Do I hear any bids? 

I thought that banner would need more horizontal space.
At any rate, I change it back the previous lay-out, and it look now reasonable to my eye. The users with a 640x800 screen may complain, though.

The reason for the banner ad: retread formulated pretty well above.


----------



## hakukani

Mine stopped the avatar-all-the-way-across mode, but PM banner is still there.


----------



## saxmanglen

No likey PM banner at left.


----------



## hakukani

saxmanglen said:


> No likey PM banner at left.


I wouldn't mind it so much on the right.


----------



## saxmanglen

hakukani said:


> I wouldn't mind it so much on the right.


I'd like it mo' better on bottom.


----------



## Harri Rautiainen

hakukani said:


> I wouldn't mind it so much on the right.


What would make a difference if it were on right column?


----------



## Harri Rautiainen

saxmanglen said:


> I'd like it mo' better on bottom.


Believe me, this thread is not a poll. :!:


----------



## hakukani

I think it would be better on the right. As I scroll down, It's white space anyway.

....and we're much more likely to accidently click it if it were near the scroll bar...


----------



## Grumpie

Harri Rautiainen said:


> What would make a difference if it were on right column?
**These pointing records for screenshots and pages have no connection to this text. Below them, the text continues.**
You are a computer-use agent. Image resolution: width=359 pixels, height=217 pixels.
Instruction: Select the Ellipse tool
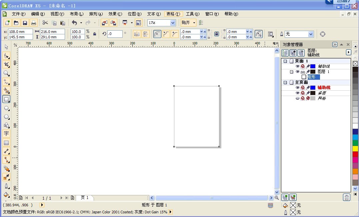[x=6, y=108]
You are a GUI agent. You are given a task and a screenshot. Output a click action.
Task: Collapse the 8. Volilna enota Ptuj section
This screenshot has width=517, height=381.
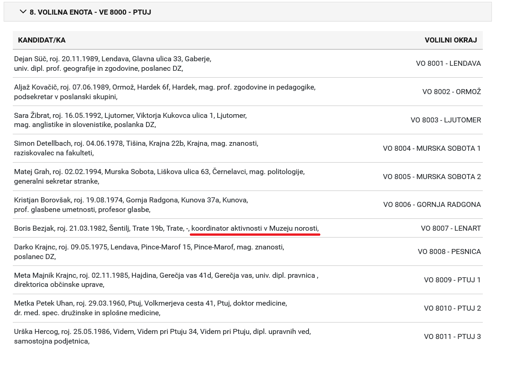click(x=248, y=12)
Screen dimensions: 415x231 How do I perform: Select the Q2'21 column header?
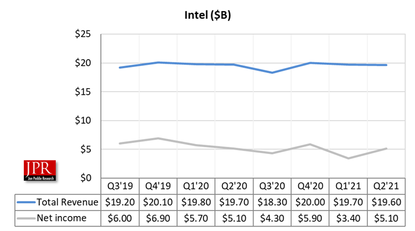click(386, 186)
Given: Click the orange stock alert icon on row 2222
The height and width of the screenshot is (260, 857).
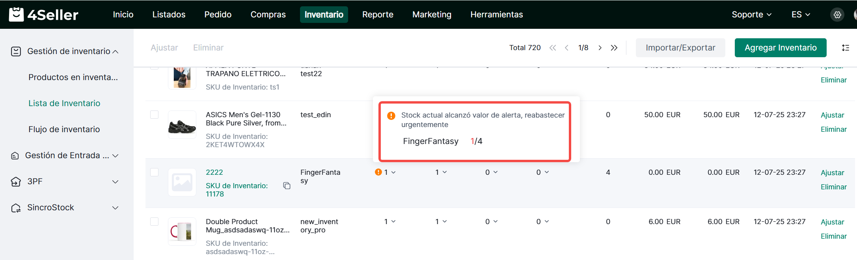Looking at the screenshot, I should tap(378, 172).
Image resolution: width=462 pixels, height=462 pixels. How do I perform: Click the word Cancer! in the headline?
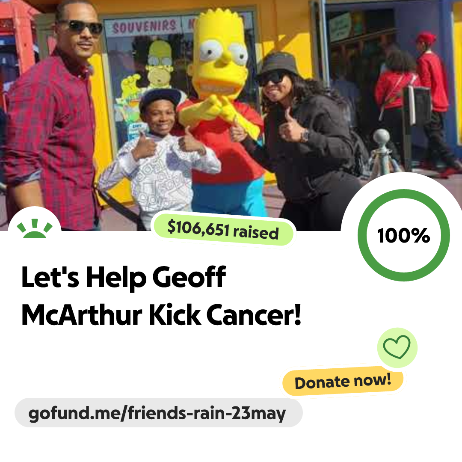pyautogui.click(x=254, y=315)
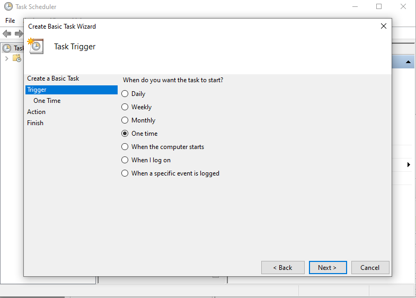Screen dimensions: 416x298
Task: Go to the Action wizard step
Action: (37, 112)
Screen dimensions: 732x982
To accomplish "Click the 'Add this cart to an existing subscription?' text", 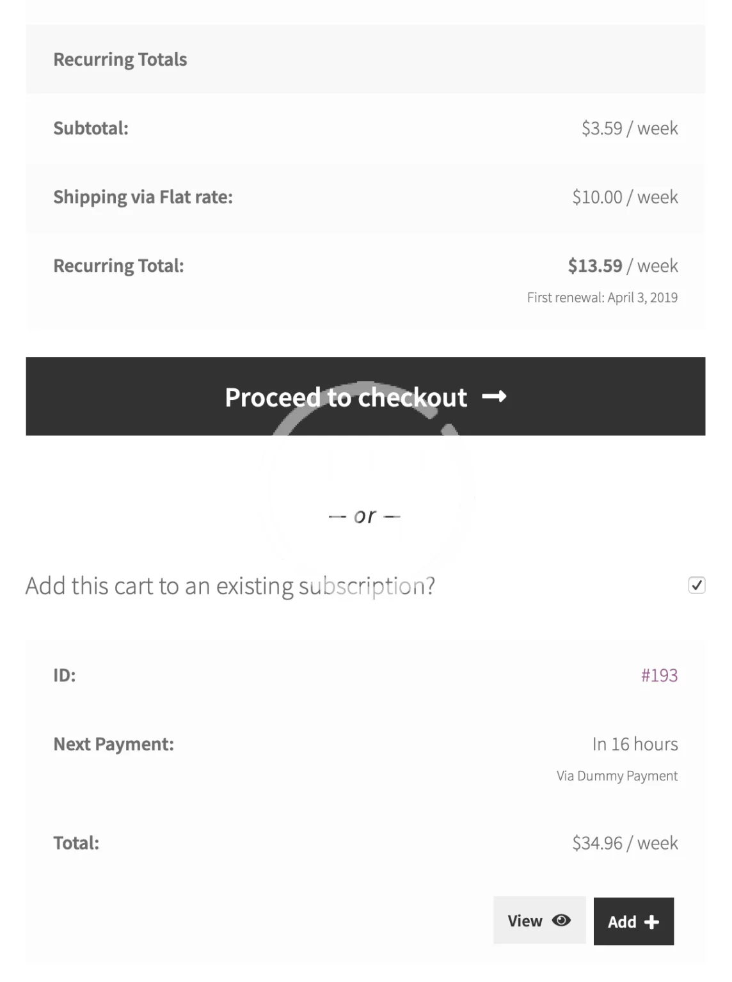I will pyautogui.click(x=230, y=586).
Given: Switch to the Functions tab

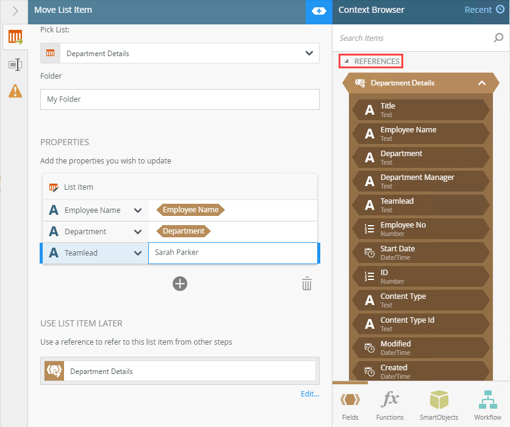Looking at the screenshot, I should pos(390,406).
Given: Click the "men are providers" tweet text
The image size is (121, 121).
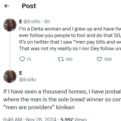Looking at the screenshot, I should coord(62,99).
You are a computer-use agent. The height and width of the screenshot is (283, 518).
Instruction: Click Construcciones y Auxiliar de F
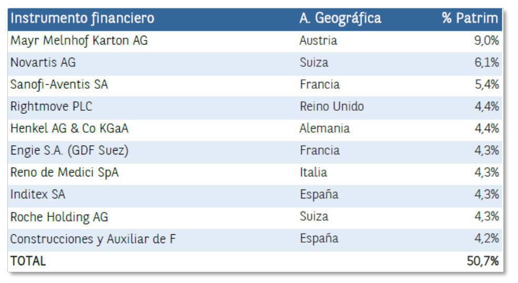point(93,239)
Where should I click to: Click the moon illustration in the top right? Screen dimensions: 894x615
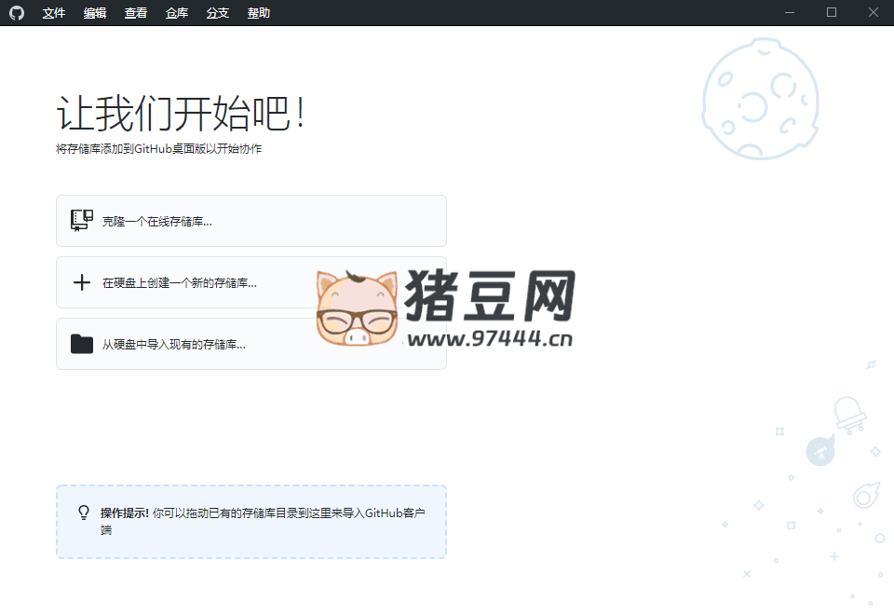point(760,99)
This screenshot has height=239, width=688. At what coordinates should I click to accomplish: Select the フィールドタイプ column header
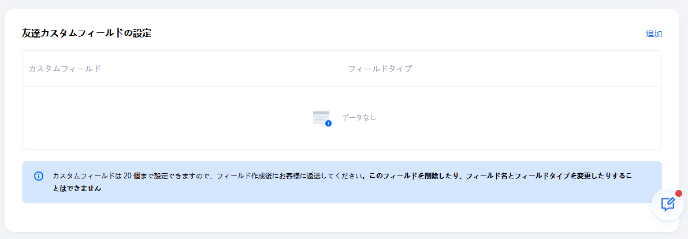click(380, 69)
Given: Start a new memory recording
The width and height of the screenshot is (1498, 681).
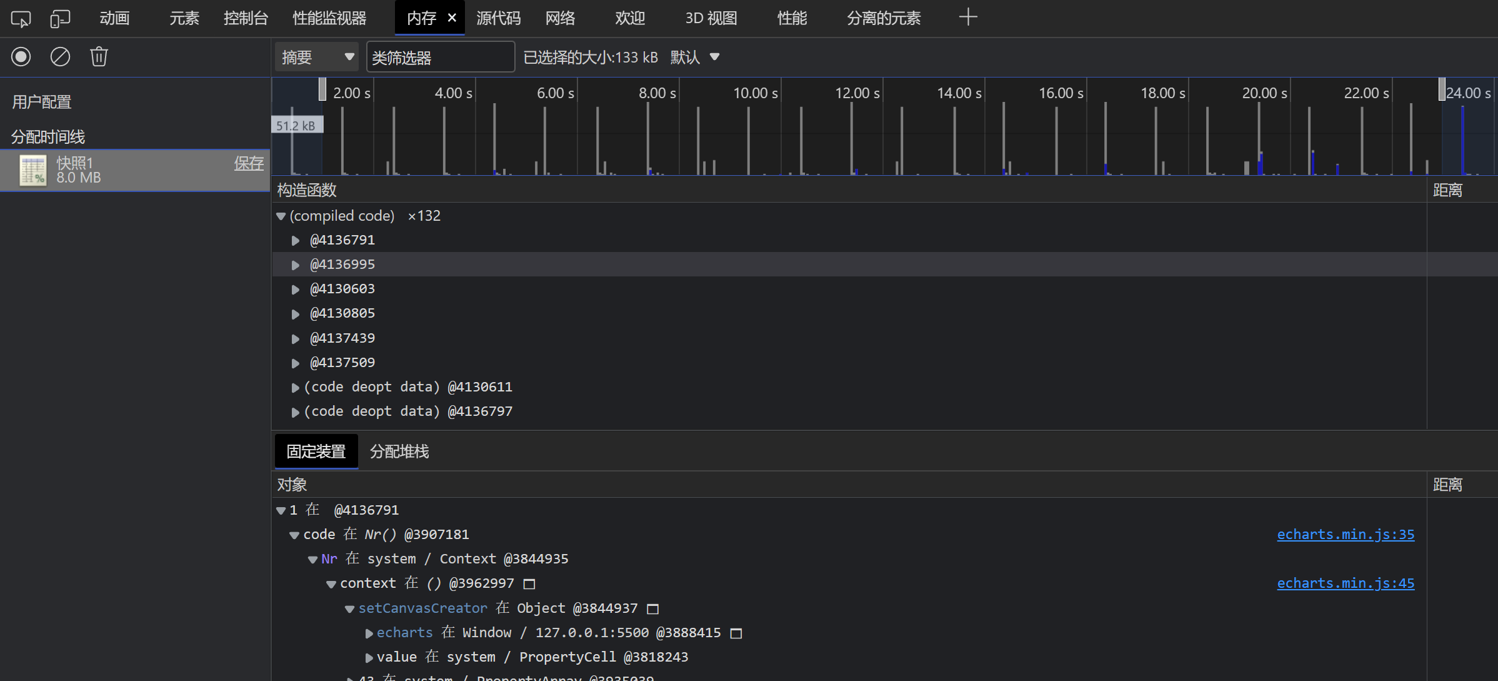Looking at the screenshot, I should [20, 56].
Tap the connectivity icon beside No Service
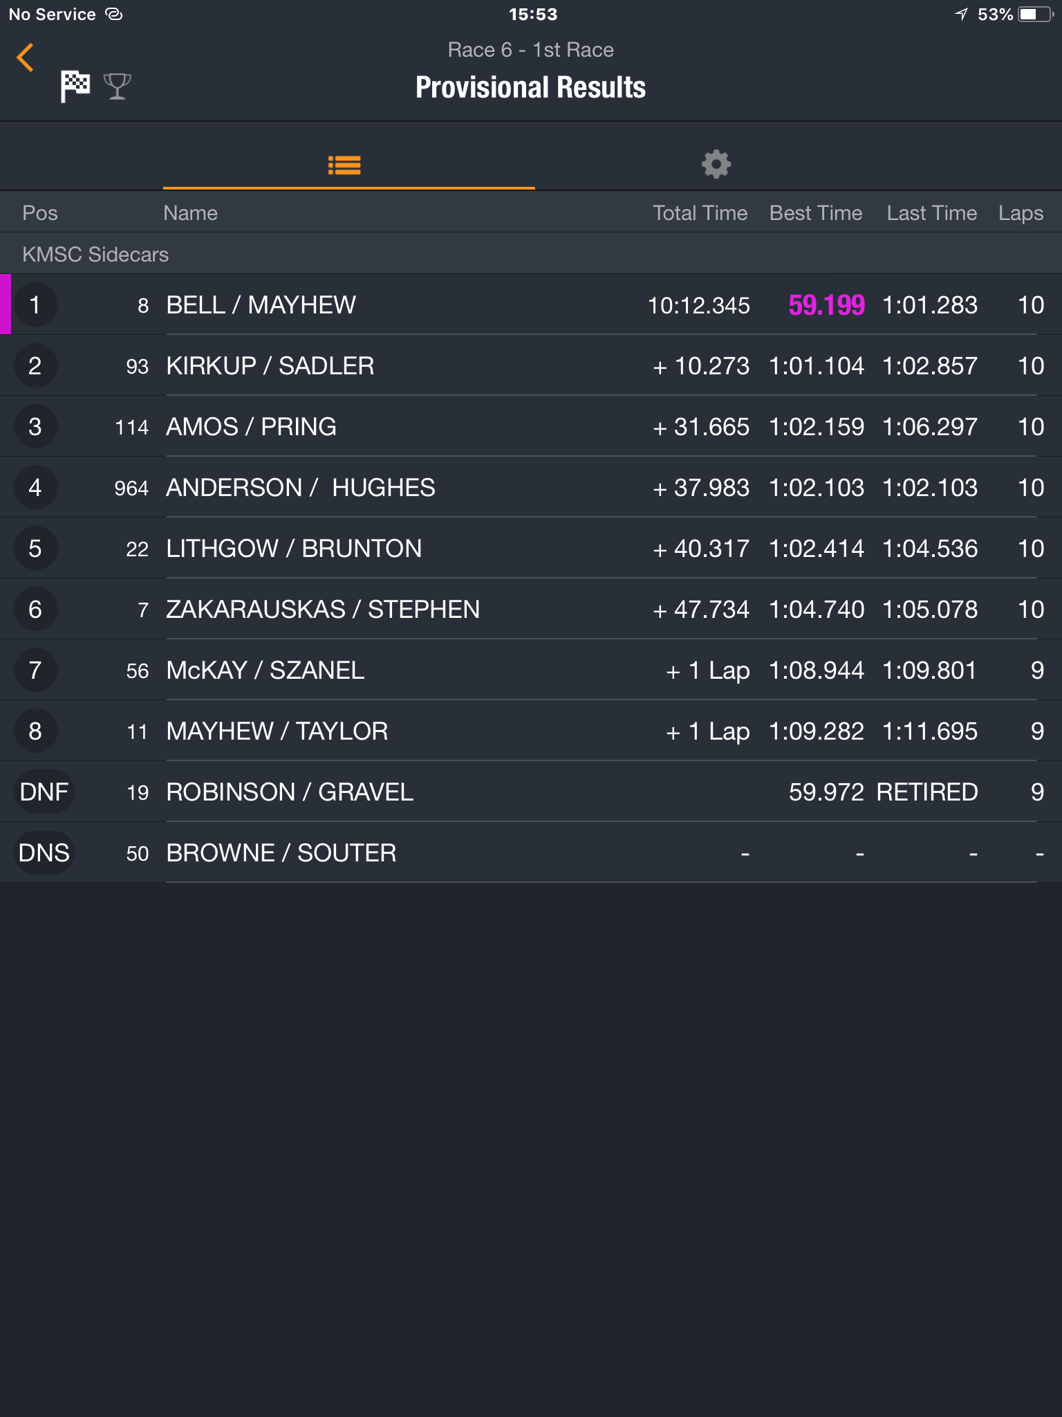1062x1417 pixels. (113, 15)
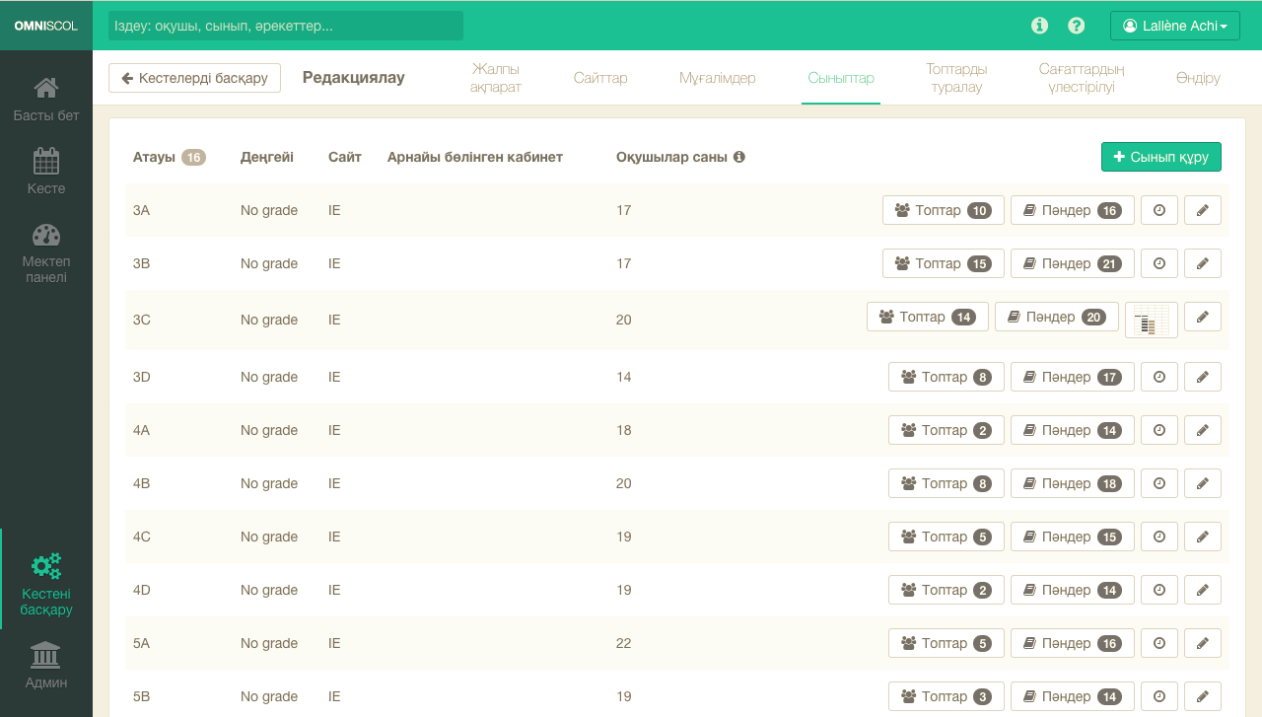Click the question mark help icon
Screen dimensions: 1262x717
pos(1077,26)
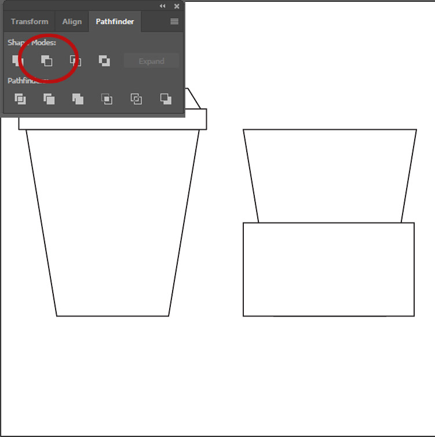Close the Pathfinder panel
The height and width of the screenshot is (437, 435).
[177, 6]
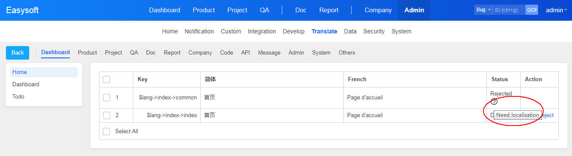The height and width of the screenshot is (156, 572).
Task: Click the blue Back button
Action: click(17, 53)
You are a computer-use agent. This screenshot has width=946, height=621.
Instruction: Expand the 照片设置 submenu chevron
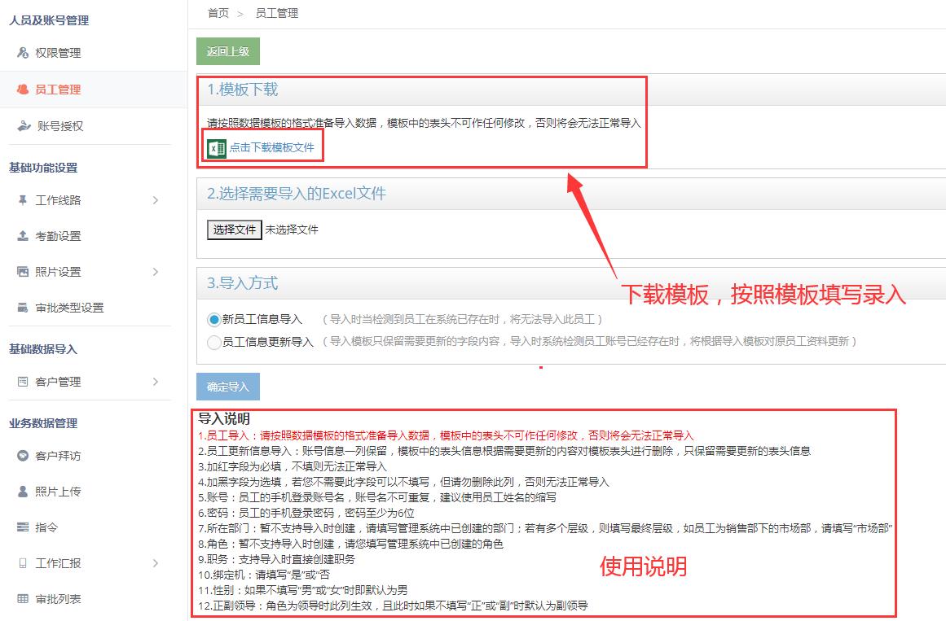pos(156,272)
Maybe Haku has got a point there (only this time haku, only this time  ). It will let the posts start at the full left which maybe gives a more naturel feel for reading.


----------



## saxmanglen

Harri Rautiainen said:


> Believe me, this thread is not a poll. :!:


It's nice seeing Kessler back too!

What if all the banners where at the top moving the forum page slightly downward? Maybe even sizing the banners a bit larger.

Just a thought.....


----------



## retread

hakukani said:


> ....and we're much more likely to accidently click it if it were near the scroll bar...


Your talents may not be fully utilized in education. You'd make onehellofa ad man...inventive and slightly devious.


----------



## Mope

I suddenly have an overwhelming urge to buy a P.Mauriat.


----------



## hakukani

retread said:


> Your talents may not be fully utilized in education. You'd make onehellofa ad man...inventive and slightly devious.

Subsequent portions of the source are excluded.